Comments

Episode-843- Listener Feedback for 2-20-12 — 29 Comments

  1. Jack,
    thanks for taking the time to answer my email about my mortgage, you were pretty much online with what I was thinking. My current monthly note it $870, not $650 (currently at 6.25% interest) and that makes a huge difference.
    No, I will not be a landlord, some people can do it, I can’t.

    Thanks again, love the show and keep up the good work!

    • We’re in a similar situation ourselves ($97K owed, equal houses selling for $40K). We went the landlord route renting each bedroom out (5 bedroom house), but we have to go to an attorney tomorrow to start the eviction process for 1 of the tenants. There’s been other problems as well with other tenants. Our only other debts are student loans that we are paying off this year.

      We are leaning now towards either the short sale or default option. If you do either option after this year, expect a large tax bill on the for the forgiven debt. There is tax regulation in effect this year that will offset the tax bill.

  2. Dirt is good for you? Maybe that’s why God made us without shoes. If all the nerves endings to all the organs are in the feet, then those may be fed through walking barefoot? hmmm?

    • I am a Left brain guy in the IT industry and even I think your on to something here. As a result I am raising my children without shoes, and going without myself, as much as possible.

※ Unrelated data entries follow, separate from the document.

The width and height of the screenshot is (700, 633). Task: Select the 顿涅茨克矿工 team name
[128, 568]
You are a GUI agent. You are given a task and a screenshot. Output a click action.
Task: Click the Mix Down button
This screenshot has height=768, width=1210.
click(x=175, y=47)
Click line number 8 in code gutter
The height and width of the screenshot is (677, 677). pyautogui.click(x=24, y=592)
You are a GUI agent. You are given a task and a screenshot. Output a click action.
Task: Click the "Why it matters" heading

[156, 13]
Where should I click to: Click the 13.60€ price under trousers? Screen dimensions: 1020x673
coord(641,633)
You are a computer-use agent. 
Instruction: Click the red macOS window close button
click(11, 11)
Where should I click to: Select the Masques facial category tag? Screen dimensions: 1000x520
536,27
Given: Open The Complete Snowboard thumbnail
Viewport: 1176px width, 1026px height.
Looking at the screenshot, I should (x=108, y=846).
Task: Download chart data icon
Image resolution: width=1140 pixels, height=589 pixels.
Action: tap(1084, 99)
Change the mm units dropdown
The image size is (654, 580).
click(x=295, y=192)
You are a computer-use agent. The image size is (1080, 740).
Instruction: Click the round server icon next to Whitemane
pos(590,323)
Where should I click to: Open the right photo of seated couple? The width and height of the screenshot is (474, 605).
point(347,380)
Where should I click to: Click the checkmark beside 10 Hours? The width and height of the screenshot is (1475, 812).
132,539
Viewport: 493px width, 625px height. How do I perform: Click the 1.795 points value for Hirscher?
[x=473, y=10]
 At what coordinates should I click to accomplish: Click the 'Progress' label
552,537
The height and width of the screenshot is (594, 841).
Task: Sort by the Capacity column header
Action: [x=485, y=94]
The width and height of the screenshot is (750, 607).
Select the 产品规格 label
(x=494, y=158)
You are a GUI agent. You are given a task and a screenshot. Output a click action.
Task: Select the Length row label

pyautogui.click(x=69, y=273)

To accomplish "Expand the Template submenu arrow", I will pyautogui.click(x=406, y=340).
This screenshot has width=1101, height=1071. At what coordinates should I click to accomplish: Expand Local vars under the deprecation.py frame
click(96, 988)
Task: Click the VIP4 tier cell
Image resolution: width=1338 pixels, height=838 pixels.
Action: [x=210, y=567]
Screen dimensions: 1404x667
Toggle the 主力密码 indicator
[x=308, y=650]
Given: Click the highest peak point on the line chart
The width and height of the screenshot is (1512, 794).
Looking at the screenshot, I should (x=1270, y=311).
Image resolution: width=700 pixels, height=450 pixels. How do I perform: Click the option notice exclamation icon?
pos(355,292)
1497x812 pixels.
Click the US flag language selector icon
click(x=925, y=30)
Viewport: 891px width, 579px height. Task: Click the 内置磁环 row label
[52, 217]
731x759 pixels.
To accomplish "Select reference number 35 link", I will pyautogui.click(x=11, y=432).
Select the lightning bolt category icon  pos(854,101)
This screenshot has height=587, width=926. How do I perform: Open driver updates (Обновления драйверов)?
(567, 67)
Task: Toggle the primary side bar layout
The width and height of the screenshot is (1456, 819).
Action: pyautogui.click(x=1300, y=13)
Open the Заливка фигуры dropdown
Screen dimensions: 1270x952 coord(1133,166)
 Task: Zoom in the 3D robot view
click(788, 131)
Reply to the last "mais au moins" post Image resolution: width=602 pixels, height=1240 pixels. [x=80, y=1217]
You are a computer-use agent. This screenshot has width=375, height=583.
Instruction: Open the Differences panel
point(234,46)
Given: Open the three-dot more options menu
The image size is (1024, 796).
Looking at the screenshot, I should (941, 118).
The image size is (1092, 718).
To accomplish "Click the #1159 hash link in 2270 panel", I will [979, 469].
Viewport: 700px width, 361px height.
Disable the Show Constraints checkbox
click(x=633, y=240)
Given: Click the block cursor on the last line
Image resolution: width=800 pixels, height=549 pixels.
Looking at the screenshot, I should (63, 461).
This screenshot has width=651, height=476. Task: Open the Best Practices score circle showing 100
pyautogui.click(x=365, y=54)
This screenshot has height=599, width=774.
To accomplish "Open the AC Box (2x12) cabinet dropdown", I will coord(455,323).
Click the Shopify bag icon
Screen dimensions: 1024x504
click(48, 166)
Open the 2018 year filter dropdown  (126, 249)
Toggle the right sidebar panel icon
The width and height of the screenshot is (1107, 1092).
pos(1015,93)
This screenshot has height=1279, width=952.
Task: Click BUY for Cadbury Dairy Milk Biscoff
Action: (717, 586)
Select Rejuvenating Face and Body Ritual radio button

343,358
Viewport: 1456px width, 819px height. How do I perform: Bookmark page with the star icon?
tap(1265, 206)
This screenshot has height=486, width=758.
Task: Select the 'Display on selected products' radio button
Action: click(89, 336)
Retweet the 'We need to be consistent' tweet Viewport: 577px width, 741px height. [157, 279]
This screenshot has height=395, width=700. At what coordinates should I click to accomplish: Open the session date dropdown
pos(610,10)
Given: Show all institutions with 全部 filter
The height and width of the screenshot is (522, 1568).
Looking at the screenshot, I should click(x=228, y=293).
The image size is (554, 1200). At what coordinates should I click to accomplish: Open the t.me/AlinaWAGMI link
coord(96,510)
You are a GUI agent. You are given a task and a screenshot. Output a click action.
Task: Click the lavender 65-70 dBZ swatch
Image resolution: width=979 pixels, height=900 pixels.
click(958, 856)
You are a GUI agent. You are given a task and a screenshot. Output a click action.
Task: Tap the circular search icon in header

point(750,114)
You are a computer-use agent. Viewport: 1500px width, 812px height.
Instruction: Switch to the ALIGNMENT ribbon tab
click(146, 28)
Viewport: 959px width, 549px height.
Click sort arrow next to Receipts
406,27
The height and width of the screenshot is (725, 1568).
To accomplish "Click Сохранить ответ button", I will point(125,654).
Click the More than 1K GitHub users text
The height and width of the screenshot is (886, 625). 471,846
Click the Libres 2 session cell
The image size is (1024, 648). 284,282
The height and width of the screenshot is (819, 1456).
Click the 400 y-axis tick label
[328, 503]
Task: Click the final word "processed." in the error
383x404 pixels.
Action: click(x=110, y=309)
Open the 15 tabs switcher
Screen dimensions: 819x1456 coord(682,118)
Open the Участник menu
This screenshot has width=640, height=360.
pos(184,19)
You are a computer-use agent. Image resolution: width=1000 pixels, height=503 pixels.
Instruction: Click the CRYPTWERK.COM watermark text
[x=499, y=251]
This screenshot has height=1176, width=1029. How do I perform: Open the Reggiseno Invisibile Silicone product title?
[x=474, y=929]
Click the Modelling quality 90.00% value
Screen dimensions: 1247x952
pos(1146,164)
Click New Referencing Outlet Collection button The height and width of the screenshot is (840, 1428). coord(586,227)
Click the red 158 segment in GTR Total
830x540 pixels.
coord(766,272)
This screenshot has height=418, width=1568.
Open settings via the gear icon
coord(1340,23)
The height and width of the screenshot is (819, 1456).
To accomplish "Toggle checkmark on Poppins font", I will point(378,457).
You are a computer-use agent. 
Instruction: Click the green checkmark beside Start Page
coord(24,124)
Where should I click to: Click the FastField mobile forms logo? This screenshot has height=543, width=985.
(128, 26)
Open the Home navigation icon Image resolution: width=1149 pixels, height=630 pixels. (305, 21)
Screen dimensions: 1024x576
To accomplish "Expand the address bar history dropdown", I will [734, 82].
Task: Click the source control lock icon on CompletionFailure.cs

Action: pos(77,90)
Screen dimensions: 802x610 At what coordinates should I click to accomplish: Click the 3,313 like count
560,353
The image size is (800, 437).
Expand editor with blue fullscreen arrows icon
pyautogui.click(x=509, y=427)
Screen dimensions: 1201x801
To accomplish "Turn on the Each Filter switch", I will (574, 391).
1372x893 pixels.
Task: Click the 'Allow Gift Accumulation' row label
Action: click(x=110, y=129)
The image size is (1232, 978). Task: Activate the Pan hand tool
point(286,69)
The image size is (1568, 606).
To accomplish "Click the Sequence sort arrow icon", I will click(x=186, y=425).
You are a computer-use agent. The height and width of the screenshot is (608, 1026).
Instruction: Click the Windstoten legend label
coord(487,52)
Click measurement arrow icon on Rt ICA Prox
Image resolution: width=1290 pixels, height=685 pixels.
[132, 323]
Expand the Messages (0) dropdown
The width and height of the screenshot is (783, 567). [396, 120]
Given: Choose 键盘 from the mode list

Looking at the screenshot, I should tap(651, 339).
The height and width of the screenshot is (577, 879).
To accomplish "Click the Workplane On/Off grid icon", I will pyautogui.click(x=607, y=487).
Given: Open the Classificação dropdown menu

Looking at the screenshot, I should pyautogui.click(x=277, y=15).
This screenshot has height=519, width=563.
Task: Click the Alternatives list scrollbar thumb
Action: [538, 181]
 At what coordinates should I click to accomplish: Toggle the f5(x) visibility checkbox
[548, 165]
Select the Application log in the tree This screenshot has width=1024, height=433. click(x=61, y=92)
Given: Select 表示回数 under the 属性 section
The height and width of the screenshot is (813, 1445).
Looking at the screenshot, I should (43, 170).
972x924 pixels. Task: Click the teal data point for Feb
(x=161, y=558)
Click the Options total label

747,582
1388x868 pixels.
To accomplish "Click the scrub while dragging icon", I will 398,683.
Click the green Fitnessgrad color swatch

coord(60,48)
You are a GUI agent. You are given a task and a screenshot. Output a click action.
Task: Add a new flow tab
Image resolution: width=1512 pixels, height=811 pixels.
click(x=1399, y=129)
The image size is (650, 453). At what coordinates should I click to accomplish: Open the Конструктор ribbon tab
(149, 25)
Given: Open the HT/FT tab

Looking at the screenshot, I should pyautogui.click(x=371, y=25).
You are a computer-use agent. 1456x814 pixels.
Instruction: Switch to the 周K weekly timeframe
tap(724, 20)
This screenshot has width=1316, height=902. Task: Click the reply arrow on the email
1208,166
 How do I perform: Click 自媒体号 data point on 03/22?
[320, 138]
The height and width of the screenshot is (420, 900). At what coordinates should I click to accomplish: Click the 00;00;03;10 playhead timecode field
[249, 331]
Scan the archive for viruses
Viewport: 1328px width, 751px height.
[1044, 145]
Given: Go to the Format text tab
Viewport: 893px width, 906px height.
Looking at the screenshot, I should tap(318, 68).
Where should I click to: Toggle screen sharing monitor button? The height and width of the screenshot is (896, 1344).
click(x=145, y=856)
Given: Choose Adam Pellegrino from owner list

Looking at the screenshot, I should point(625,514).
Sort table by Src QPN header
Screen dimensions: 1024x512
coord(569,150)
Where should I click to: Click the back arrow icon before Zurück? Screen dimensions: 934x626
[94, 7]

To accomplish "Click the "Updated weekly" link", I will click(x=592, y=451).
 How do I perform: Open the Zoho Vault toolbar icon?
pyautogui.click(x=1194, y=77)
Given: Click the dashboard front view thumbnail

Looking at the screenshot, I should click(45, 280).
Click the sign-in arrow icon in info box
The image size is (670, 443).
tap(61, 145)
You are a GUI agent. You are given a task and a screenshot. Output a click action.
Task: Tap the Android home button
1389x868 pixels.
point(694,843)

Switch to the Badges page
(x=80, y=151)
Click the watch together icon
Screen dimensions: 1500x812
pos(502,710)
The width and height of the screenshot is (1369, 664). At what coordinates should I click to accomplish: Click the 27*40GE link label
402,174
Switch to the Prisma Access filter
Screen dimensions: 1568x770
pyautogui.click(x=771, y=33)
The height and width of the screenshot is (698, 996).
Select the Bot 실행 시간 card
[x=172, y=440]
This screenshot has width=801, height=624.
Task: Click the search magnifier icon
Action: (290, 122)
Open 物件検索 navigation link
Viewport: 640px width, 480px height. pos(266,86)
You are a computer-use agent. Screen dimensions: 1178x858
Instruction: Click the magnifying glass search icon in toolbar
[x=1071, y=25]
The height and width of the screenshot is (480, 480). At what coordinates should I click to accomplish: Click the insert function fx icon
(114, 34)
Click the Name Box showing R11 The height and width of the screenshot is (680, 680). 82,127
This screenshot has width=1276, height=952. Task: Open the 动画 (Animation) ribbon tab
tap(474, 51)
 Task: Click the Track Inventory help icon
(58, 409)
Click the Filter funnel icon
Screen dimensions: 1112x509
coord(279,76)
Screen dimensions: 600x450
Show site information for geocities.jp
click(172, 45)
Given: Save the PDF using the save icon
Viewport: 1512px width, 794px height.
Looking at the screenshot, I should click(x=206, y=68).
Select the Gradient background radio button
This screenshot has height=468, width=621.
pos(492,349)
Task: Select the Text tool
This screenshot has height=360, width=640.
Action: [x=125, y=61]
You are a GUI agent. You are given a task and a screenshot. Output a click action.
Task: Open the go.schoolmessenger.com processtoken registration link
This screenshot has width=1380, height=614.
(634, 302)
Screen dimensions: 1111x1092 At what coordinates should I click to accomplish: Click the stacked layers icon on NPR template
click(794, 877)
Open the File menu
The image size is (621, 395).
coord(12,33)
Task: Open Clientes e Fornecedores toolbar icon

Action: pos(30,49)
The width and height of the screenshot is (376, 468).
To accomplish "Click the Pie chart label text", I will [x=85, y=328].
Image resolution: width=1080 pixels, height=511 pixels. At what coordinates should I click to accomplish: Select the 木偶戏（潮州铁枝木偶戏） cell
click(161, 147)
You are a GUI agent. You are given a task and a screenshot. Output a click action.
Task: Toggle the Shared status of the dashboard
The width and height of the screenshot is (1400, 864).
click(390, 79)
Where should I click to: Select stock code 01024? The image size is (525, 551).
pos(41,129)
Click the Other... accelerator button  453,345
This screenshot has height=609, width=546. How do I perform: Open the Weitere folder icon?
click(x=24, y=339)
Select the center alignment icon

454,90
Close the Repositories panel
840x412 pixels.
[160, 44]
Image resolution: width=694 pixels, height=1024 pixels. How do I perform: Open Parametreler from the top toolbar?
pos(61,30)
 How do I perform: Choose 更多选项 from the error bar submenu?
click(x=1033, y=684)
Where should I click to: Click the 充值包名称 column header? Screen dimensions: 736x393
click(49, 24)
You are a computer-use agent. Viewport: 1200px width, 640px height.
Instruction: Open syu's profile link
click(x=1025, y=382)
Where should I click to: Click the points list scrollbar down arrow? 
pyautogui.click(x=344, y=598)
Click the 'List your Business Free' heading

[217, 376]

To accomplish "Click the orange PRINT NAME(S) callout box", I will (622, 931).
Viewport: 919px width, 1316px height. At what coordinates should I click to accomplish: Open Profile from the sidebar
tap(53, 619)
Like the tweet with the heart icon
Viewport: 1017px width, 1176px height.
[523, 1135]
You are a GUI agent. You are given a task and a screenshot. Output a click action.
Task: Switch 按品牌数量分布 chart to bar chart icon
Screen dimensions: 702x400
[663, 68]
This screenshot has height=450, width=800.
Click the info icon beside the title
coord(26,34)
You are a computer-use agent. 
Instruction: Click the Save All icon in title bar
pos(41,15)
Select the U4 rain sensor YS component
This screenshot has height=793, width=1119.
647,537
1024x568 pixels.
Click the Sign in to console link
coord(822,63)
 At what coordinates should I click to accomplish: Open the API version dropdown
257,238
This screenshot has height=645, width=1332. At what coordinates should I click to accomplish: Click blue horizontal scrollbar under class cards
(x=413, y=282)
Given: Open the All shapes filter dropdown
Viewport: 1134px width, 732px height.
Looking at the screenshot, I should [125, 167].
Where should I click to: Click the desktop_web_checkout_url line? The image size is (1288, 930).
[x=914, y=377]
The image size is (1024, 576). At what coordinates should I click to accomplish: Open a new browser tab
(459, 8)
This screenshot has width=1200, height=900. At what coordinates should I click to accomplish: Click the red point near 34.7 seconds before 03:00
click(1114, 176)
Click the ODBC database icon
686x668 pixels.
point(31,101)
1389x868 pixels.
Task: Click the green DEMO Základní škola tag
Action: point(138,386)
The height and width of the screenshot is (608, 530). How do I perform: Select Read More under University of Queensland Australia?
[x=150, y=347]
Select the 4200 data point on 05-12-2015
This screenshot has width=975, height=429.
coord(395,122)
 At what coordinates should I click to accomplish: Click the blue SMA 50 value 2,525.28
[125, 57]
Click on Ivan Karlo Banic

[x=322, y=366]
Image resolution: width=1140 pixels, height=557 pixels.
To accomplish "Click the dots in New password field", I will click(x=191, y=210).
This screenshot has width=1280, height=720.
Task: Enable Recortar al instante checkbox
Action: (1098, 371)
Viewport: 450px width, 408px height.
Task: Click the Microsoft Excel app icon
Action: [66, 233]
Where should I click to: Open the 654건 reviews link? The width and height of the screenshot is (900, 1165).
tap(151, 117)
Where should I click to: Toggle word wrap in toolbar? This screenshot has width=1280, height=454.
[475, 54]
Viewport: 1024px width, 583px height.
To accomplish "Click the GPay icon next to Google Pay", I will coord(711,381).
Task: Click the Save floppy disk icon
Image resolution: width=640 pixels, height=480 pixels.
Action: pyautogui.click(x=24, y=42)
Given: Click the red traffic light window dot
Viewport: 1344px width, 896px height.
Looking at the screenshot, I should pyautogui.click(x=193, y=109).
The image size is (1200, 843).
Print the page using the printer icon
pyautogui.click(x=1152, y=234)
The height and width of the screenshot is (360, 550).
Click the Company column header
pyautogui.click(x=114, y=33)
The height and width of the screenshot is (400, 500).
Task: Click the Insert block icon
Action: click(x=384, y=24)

    • I don’t know about anyone else, but the first thing my kids do when they come in the house is take off their shoes. Once they drop their bags and jackets, the socks come off – even during the coldest time of the year (sub-zero isn’t uncommon most winters). Look to Children for what is natural behavior as they have been less tainted than the rest of us have by society and “civilization.”

  3. Jack:
    Michael Ruppert or Richard Heinberg once remarked on the power of a gallon of gasoline, basically the story was somewhat like this:

    Take one gallon of gasoline, put it in an average car, pack as many friends as possible in it; and drive until empty. The agreed upon number was five people for 30 miles. The cost, was 3 bucks, (at the time of the story, I think)

    Now go to Thailand, approach a rickshaw driver and say:
    “For 3 bucks , will you haul five of my friends for 30 miles”?

    Even at 100 bucks a gallon, I can drive my RAV4 into town, fill it to the max with goods/food/lumber, even tow a trailer with enough swag to last me a few months.

    No alternative energy has the power to replace fossil fuels

    • I think in Canada it works out to 4.72, since a U.S gallon is 3.78 litres. Cdn gallon is 4.54 litres.

      We are paying 1.25 a litre, some places 1.50 a litre

  4. Great quote related to the dirt/happiness segment.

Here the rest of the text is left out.